» **ACTION ITEM**:
Only the lines from the one containing "Add to cart (734, 822)" through the end of the entries should be repeated, exactly as they appear, first and last included.

» **AVAILABLE DATA**:

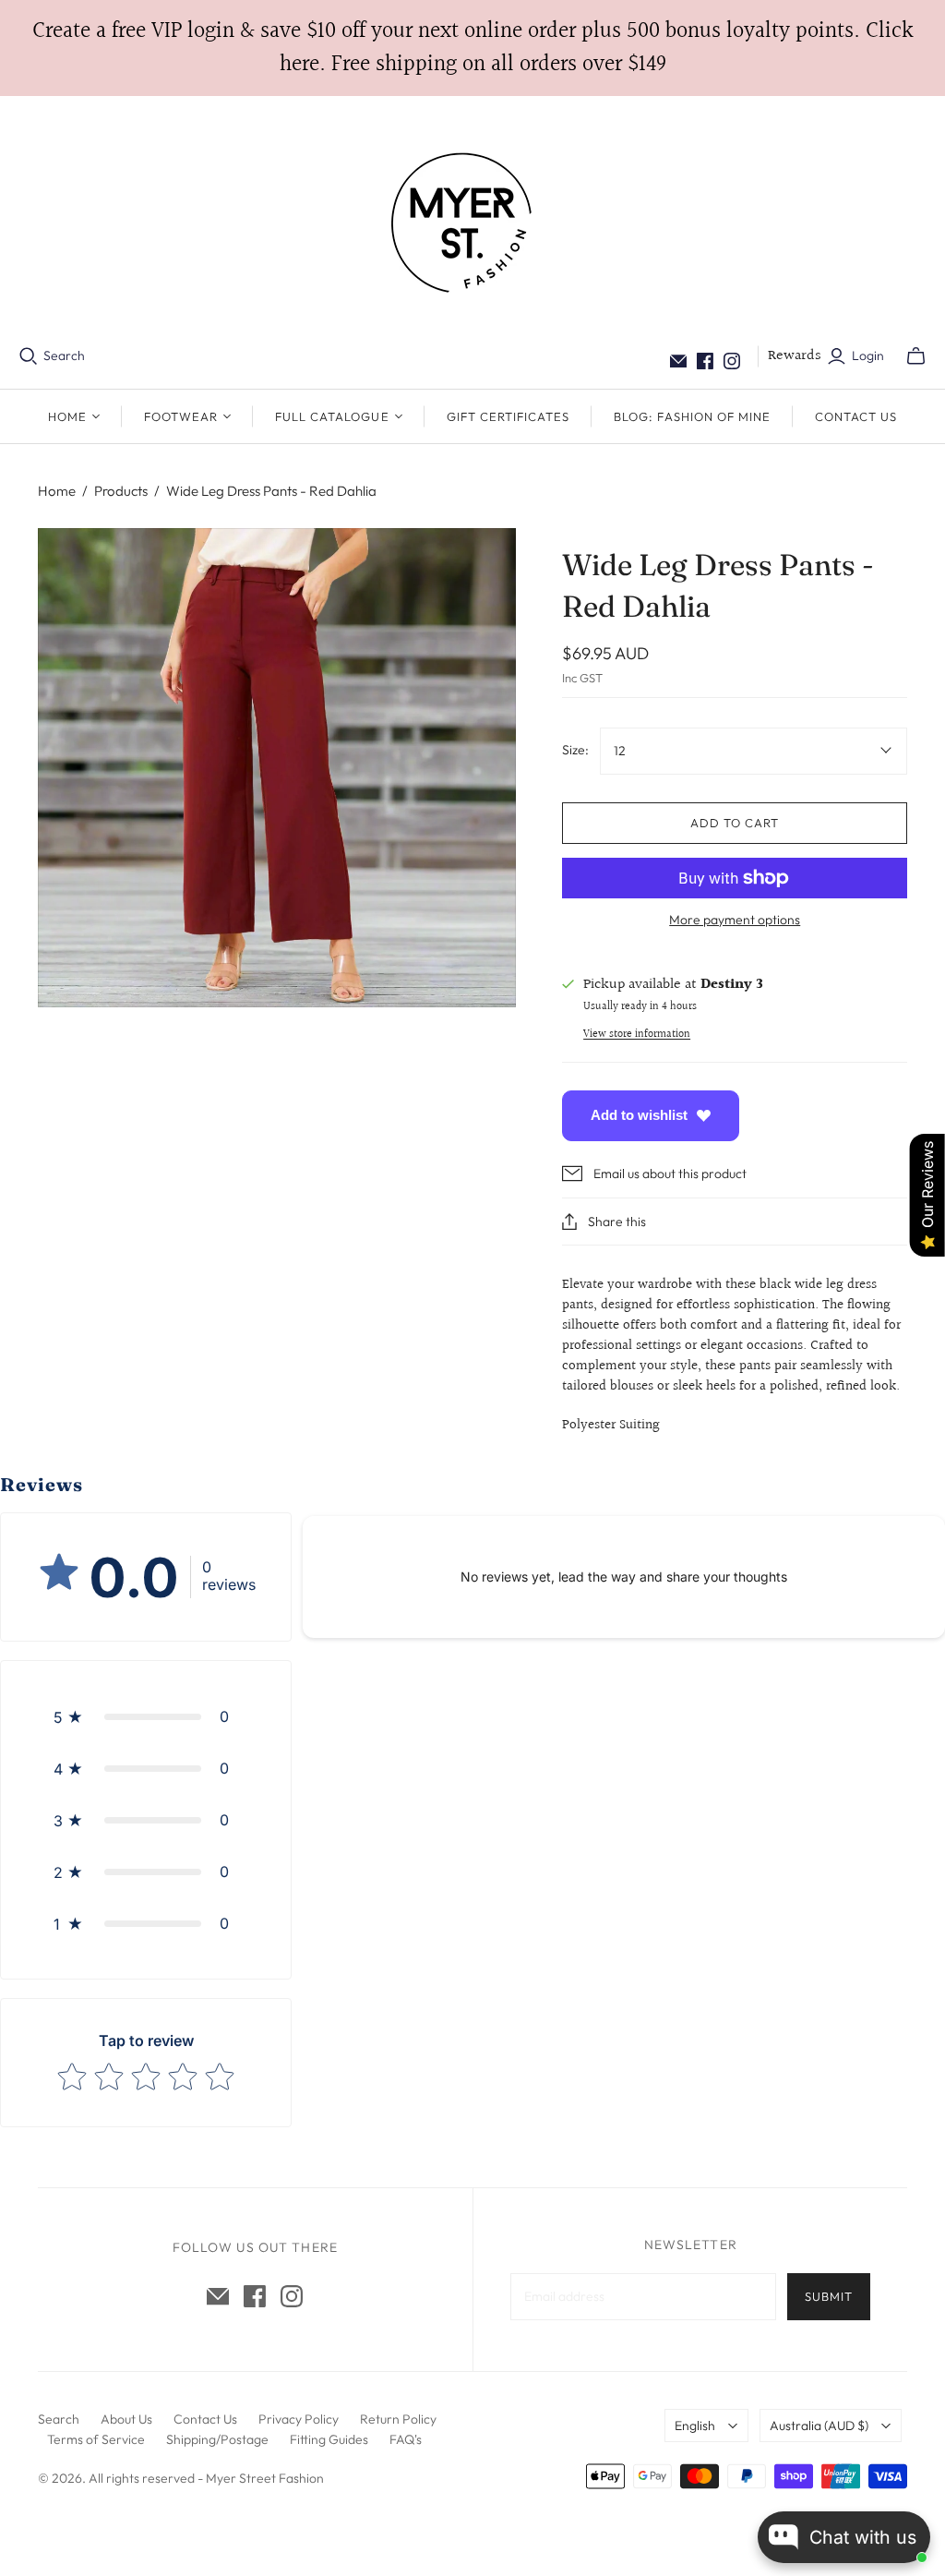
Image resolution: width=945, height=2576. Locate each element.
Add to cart (734, 822)
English (695, 2425)
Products (121, 491)
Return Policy (398, 2419)
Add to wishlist (639, 1115)
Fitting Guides (329, 2439)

» **EXERCISE ANSWER**:
Add to cart (734, 822)
English (695, 2425)
Products (121, 491)
Return Policy (398, 2419)
Add to wishlist (639, 1115)
Fitting Guides (329, 2439)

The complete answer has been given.